-- Start PAGE --
Queue the orchestra… that’s The Australian’s editorial (by editor-in-chief Chris Mitchell), hot off the presses this morning.

Even on the Chris-Mitchell-Manning-Clark-O-Meter, this one is an especially wild and rambling manifesto. Almost everything and everyone - from the national apology, Mick Dodson, the ‘urban elite blacks’, the left, Aboriginal academics, black protestors, opponents to the NT intervention and, sadly, rational thought - come in for a thorough belting.

And now here’s Mitchell’s editorial from February 14, 2008, the day after the national apology when he noted The Australian had always support an apology.

“Both [Rudd and Brendan Nelson] are to be congratulated for finding the right words on such a complex and painful subject.”
-- End PAGE --
» **PROBLEM**
Write the next part of the blog post about The Australian's editorials on the national apology, starting after the quoted line that closes it.
-- Start DATA SUPPLIED --
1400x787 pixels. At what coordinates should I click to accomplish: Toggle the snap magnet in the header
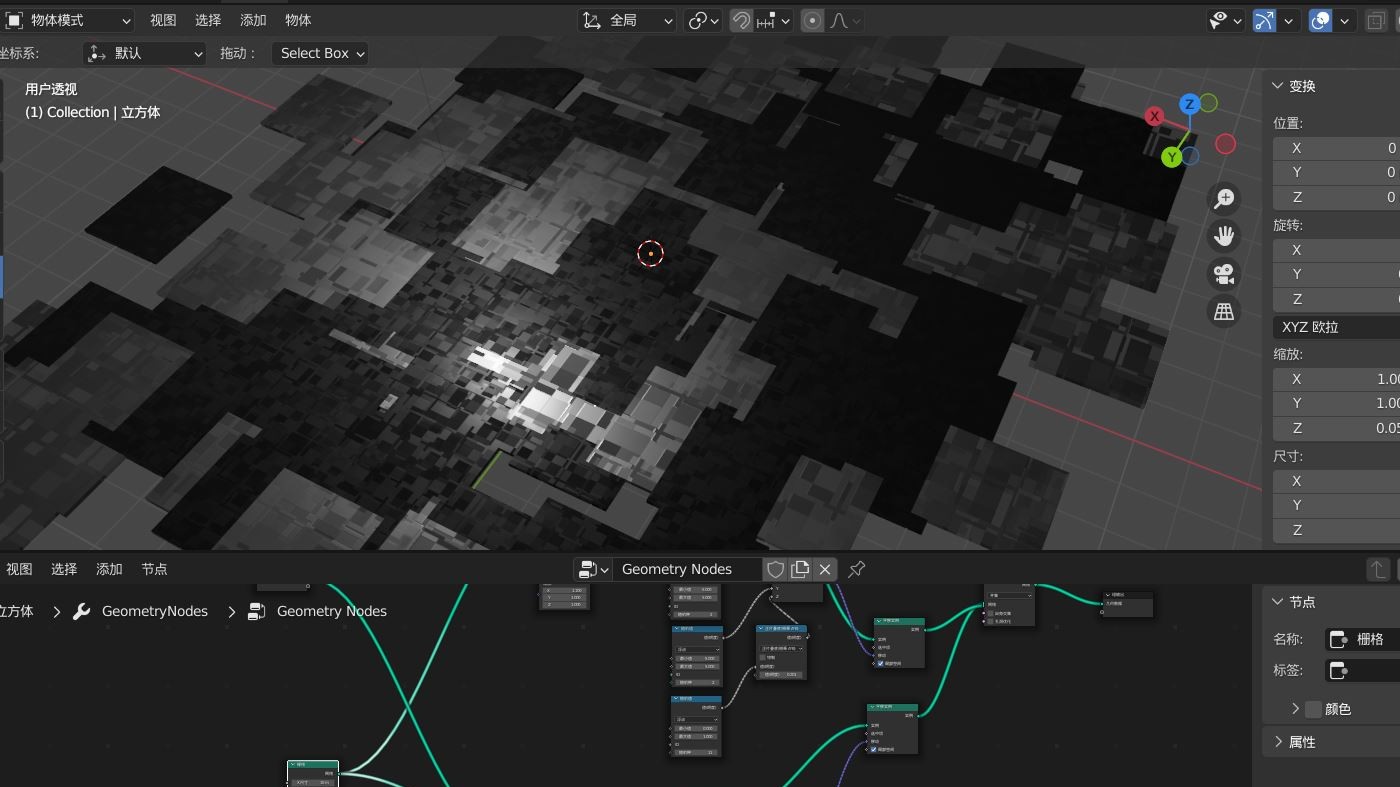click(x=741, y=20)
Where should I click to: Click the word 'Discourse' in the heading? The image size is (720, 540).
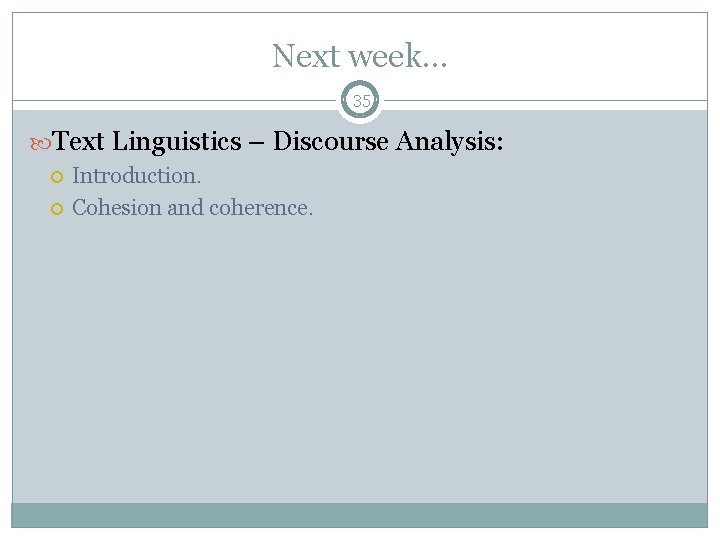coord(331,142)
-- End DATA SUPPLIED --
-- Start DATA SUPPLIED --
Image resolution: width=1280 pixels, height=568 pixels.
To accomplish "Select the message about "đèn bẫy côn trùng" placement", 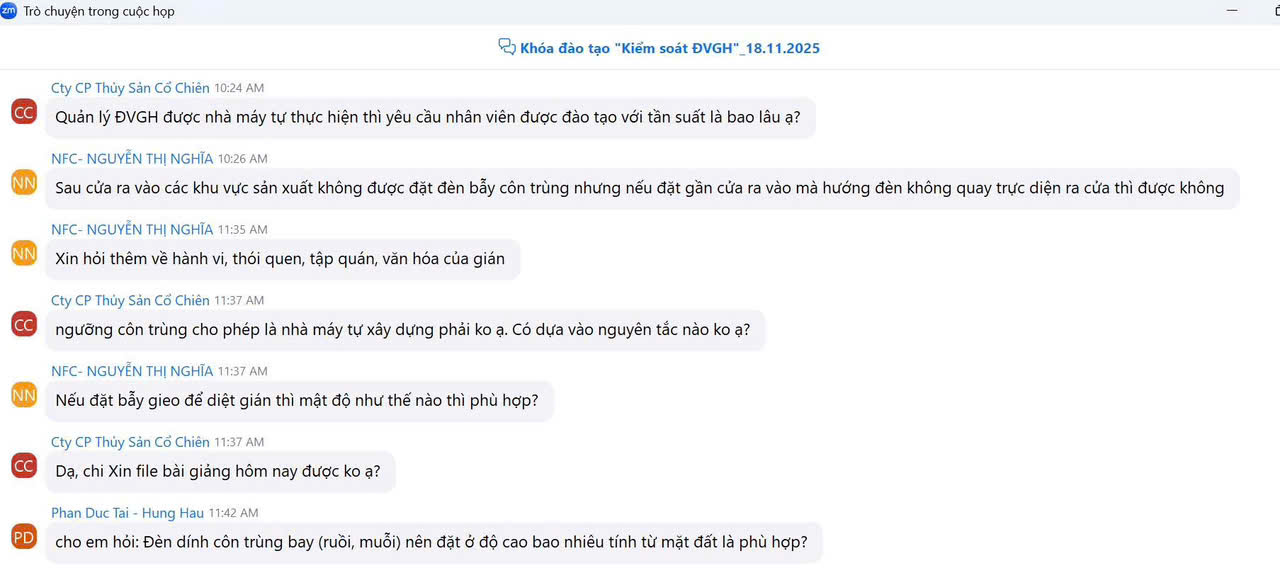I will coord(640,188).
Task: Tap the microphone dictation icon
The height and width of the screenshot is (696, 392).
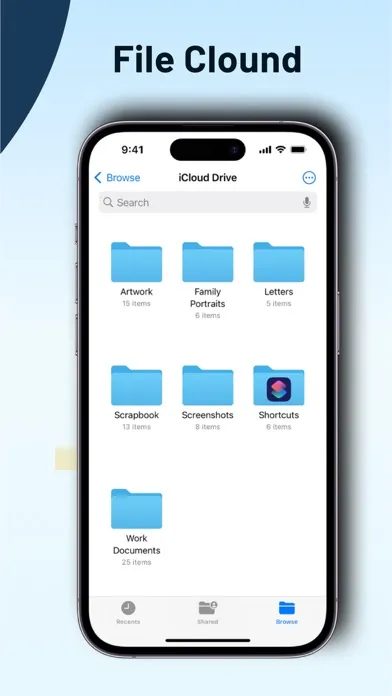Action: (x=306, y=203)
-- End DATA SUPPLIED --
-- Start DATA SUPPLIED --
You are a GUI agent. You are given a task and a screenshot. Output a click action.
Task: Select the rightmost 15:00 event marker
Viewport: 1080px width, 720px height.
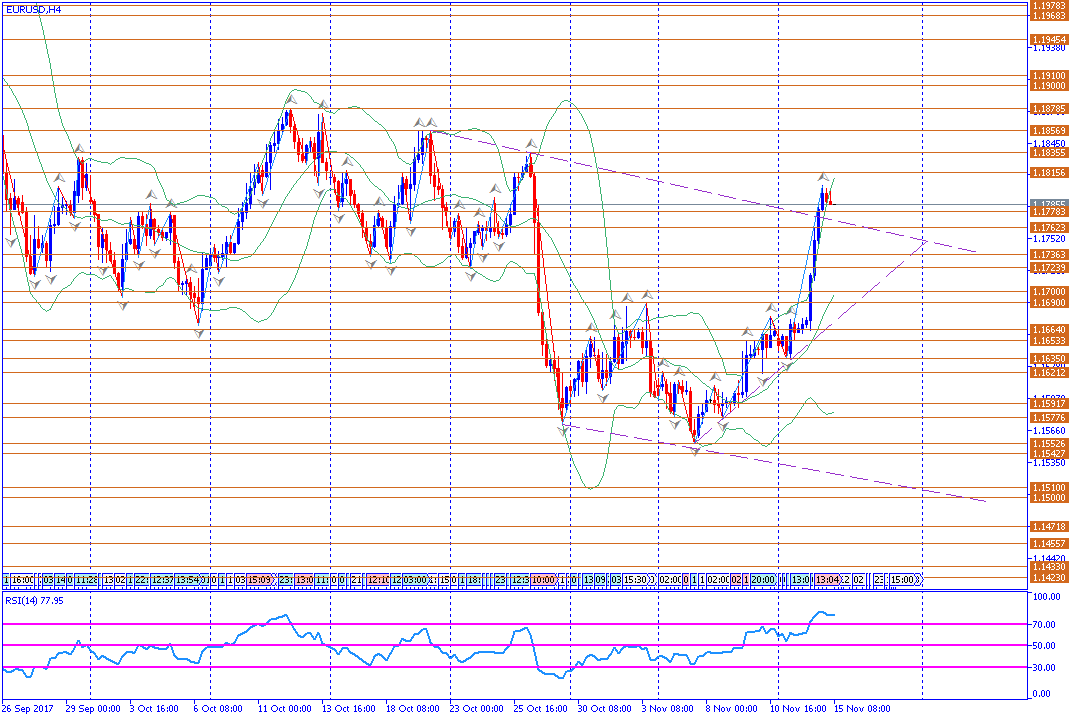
-- End DATA SUPPLIED --
» **RESULT FOR THIS EXERCISE**
And just for good measure, here’s Mitchell in 2007, a year before the apology: “… The winds of change are even sweeping through The Sydney Morning Herald, which has editorialised no fewer than 16 times since January 2000 on the need for a national apology to Aborigines from the Prime Minister. It is gratifying, however, to see that in yesterday’s editorial, The Sydney Morning Herald recognised that “apologising - however sincerely - for things for which one cannot possibly be responsible is not only practically useless, (it) trivialises real problems, sanctifying and confirming Aborigines’ victimhood,” negating their reserves of pride and strength and relegating them to a status of ‘querulous dependence’.”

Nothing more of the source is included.